Syntax addition, includes a new json parameter only available in the V2 engine.
{
"query": "select _id, _index, _routing, int0 from calcs_routing limit 5",
"routing": "FURNITURE"
}
This includes an opensearch-similar API to target individual or lists of shards. The string will accept a comma-separated list of shard ID targets.
To get the request into OpenSearchRequest as part of pushdown requires that we create an AbstractPlan, LogicalPlan and PhysicalPlan operator like the Paginate and LogicalPaginate operators. This would allow us to pushdown a routingId string into the OpenSearchIndexScanQueryBuilder during execution. We would create Partition operators in a similar manner as the Pagination operators without much business logic. Reference to how paginate works: https://github.com/opensearch-project/sql/blob/main/docs/dev/Pagination-v2.md#unresolved-query-plan
Considerations: we may consider combining Paginate and Partition into a single set of operators, and call them something like PushDownConfiguration
and push all the parameters at once. This would allow us to scale by configuration values without needing to add more operators.
FROM table PARTITION (key, key, ...)
syntaxAs defined in https://dev.mysql.com/doc/refman/8.0/en/partitioning-selection.html, MySQL (and other SQL engines) allows a query to target a specific partition by id. This also allows for multiple ids in the PARTITION function.
{
"query": "select _id, _index, _routing, int0 from calcs_routing PARTITON(\"FUNITURE, OFFICE SPACE\") limit 5"
}
Update the parser syntax to allow for the PARTITION function in the FROM clause.
Ultimately, to get the routing ID(s) into the SearchRequest, we need to add the PARTITON keys to to IndexScan (which extends Table).

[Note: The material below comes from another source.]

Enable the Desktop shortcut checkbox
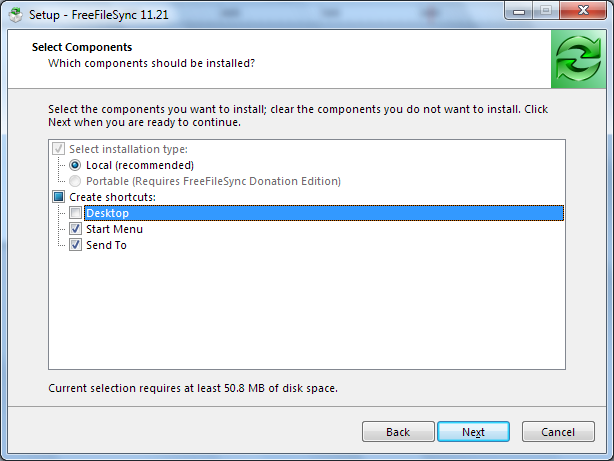(76, 213)
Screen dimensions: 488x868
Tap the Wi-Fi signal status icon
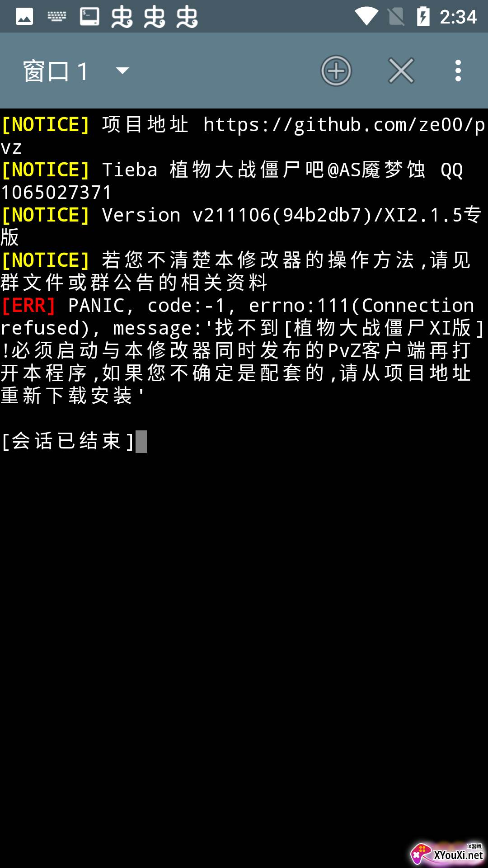[366, 17]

Then in the IndexScanBuilder, send the routing ID(s) to the SearchRequest.
To accomplish this, we could push the partition keys into the Table (OpenSearchIndexScan) as partition keys during the analysis phase. On pushdown, the partition keys would be part of the IndexScan and could semi-easily push down to the OpenSearchRequest as part of the Index.
OpenSearchIndex already has the concept of an Index, and Routing Keys would have the same architecture:
Will there be a new projected release target for this feature, @acarbonetto? I see it was targeted for 2.11 and 2.12 is being released soon. Can this make 2.13, perhaps?
Is your feature request related to a problem?
In MySQL one can retrieve partition information about a table, which can later be used to target specific partitions during query execution.
The following is an example of a query that can be used to retrieve partition information of a specific table.
Next is an example of a query targeting a specific partition in a table.
SELECT * FROM table PARTITION (partitionName);
When applying this to opensearch, partitions could be treated as the equivalent of shards for our use case.
What solution would you like? It would be great to be able to treat shards in Opensearch as the equivalent to MySQL Partitions and be able to query individual shards.
What alternatives have you considered? We've considered generating splits based on hashing a key or tuple of keys and then modulo that against some fixed number of splits that we want to generate.
However, it doesn't seem like there is a hashing function like that available.
Therefore, the above mentioned solution would be a great behavior to add for all sql users, to more closely mimic the behavior and syntax of MySQL.